Второе направление должно быть создано на базе реформированного ЕНПФ. Причем всю накопительную систему надо преобразовать таким образом, чтобы ЕНПФ стал самостоятельной инвестиционной структурой национального уровня. Его руководство должно назначаться президентом, быть ему подотчетным. В составе ЕНПФ должен быть наблюдательный совет из независимых комиссаров. Их, например, могли бы делегировать парламентские партии, а также республиканские профсоюзы.

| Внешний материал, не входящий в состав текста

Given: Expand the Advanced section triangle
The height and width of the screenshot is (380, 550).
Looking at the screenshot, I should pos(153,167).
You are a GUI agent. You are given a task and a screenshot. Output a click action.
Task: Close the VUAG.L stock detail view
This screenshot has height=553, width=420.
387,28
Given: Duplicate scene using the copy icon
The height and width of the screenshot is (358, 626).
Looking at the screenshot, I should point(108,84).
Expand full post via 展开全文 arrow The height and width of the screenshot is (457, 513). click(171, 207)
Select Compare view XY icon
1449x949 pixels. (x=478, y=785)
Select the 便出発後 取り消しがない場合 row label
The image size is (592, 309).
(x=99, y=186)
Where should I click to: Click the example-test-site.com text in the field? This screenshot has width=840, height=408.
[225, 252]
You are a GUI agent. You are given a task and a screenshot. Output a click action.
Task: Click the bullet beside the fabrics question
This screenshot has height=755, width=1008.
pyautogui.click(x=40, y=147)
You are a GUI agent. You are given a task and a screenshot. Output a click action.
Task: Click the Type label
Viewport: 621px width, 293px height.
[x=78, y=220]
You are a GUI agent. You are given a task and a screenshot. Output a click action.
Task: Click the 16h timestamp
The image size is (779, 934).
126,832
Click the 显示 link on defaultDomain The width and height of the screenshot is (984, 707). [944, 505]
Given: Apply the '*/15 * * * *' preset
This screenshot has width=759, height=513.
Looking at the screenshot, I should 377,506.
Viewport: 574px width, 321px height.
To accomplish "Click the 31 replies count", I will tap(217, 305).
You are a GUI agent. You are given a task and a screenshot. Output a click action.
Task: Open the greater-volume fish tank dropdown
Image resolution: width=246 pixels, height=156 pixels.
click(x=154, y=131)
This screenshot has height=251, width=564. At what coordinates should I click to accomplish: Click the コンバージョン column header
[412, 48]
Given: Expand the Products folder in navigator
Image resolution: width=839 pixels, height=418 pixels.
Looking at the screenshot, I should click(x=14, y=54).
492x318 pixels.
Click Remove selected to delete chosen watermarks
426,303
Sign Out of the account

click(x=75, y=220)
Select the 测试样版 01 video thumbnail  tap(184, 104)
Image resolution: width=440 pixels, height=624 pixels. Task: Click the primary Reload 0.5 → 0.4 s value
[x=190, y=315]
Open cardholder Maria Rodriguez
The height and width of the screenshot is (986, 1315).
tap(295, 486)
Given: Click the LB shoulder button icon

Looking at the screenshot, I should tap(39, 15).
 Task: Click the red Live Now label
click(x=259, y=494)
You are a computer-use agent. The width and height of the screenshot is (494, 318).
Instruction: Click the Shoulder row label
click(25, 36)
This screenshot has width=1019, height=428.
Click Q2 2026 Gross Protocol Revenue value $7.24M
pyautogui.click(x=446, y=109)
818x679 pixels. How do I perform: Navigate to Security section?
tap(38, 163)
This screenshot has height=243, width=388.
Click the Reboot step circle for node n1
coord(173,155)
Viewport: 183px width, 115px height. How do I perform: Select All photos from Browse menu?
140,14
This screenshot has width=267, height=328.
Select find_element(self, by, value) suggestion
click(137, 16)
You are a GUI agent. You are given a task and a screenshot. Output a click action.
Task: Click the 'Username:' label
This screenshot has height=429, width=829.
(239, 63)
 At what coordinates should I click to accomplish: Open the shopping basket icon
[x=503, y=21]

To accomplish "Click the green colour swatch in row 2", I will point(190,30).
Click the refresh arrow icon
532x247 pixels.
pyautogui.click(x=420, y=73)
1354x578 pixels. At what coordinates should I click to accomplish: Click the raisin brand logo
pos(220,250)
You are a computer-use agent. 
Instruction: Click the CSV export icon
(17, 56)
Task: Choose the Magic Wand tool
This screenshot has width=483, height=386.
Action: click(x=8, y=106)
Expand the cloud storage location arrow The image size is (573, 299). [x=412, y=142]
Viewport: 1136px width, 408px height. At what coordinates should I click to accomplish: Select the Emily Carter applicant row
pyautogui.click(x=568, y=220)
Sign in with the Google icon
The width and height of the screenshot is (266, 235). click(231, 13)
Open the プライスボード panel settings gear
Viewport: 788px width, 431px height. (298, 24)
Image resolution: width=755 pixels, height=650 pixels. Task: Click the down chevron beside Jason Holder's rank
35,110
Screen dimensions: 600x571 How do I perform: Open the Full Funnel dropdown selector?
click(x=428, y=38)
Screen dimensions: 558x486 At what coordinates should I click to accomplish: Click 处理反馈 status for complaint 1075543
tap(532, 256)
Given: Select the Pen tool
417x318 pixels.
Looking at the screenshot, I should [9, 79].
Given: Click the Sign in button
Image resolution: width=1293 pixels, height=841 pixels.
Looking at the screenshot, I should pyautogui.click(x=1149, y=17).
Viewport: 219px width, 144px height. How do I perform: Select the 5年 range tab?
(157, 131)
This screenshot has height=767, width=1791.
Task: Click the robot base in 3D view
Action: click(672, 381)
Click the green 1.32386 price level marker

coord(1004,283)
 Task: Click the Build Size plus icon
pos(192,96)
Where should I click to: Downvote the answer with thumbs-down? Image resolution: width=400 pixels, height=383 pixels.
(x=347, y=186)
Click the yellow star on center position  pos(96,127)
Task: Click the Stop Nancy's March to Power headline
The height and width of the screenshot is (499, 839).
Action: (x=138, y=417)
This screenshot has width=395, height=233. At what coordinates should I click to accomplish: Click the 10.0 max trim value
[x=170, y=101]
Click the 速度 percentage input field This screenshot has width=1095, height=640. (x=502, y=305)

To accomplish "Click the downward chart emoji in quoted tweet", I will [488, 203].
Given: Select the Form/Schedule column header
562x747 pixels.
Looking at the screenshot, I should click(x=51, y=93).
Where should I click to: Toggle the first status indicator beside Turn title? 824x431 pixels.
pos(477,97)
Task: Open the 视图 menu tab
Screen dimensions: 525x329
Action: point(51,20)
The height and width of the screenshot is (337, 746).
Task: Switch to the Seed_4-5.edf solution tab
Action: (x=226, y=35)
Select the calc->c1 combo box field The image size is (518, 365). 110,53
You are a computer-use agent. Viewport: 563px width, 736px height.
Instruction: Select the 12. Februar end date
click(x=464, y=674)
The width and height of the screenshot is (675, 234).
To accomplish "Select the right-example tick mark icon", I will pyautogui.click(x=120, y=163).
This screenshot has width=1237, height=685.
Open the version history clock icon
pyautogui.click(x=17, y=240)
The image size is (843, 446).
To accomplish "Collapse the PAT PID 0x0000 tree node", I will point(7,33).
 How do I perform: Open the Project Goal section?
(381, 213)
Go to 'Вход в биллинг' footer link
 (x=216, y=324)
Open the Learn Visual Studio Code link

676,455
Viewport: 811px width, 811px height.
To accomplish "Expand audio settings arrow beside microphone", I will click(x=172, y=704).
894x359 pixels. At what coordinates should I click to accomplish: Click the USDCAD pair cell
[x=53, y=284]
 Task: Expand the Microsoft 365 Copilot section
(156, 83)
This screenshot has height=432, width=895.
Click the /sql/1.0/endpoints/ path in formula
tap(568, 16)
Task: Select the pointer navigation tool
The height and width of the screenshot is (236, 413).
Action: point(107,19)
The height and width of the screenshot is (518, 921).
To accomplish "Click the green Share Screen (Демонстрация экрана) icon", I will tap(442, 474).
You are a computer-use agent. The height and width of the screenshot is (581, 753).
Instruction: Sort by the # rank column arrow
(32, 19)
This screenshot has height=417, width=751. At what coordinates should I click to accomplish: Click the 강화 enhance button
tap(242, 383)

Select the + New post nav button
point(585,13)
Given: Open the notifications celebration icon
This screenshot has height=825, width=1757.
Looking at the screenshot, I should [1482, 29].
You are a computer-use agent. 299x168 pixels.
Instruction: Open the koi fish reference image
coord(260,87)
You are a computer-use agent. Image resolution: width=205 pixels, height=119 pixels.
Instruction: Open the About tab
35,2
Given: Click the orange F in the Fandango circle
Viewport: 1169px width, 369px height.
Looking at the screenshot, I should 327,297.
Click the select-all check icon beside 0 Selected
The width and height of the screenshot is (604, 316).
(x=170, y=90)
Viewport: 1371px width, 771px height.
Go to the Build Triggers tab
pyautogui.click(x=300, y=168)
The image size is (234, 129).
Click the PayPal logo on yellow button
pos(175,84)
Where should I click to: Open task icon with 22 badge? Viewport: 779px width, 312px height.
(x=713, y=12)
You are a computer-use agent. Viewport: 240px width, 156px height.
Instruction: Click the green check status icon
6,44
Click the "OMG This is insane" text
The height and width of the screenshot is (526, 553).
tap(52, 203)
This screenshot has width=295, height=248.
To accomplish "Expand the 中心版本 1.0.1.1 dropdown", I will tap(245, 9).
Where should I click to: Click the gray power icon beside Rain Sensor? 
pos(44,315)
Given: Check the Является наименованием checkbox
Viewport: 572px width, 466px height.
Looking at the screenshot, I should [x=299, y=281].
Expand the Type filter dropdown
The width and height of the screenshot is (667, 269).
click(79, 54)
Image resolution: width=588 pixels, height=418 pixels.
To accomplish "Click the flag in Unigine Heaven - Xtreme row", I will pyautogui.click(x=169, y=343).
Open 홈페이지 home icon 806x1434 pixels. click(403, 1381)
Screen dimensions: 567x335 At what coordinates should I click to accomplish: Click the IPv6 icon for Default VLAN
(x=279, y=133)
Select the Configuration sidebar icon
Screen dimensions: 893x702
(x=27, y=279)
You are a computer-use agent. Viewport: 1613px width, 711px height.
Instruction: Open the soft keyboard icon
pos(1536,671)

Кроме того, в законодательство о пенсионной системе нужно дописать пункт, гарантирующий со стороны государства не только сохранность от инфляции, но и обеспечение ежегодного устанавливаемого парламентом дохода. Саму накопительную систему надо развернуть до формата пожизненного и комплексного социального страхования. А именно – лицевые накопительные счета необходимо открывать на каждого родившегося младенца и сразу отписывать на них некую базовую долю от Национального фонда и ежегодно дополнять ее.
Законом должны быть установлены страховые случаи использования пенсионных накоплений: рождение ребенка, приобретение жилья для молодой семьи или, не дай бог, дорогостоящее лечение.
В свою очередь инвестирование ЕНПФ должно осуществляться прежде всего в те самые утвержденные пятилетки и годовые планы индустриализации, причем преимущественно в ту национальную инфраструктуру, которая находится под государственным тарифным контролем. Это, конечно же, нефте- и газопроводы, железные дороги, электроэнергетика, ЖКХ.
Соответственно Комитет по регулированию естественных монополий, который сейчас находится на задворках Министерства национальной экономики и фактически поощряет закрытость и коррумпированность тарифной политики, нужно поднять до самостоятельного ведомства национального уровня. Его работа должна заключаться в организации постоянного мониторинга в режиме реального времени главных составляющих как эксплуатационных, так и инвестиционных затрат монополистов. То есть инвестируемые накопления должны быть под жестким контролем, а сам тарифный процесс – прозрачным.
– На чем из всего перечисленного правительству следовало бы сделать главный акцент?
– Сегодня нашей экономикой управляет McKinsey, а вовсе не Министерство экономики. Да, оно самое большое, но при этом самое, извиняюсь, беспонтовое министерство. Это, по сути, набор комитетов и департаментов, деятельность которых к реальной экономике имеет очень опосредованное отношение. Поэтому я считаю, что в новом варианте МНЭ должно стать сердцем правительства, новым Госпланом, который бы составлял государственные и совместные государственно-частные инвестиционные программы. А также осуществлял бы их исполнение под накопления ЕНПФ и выделяемый Национальным банком кредитный ресурс. Вот он, стержень нового правительства.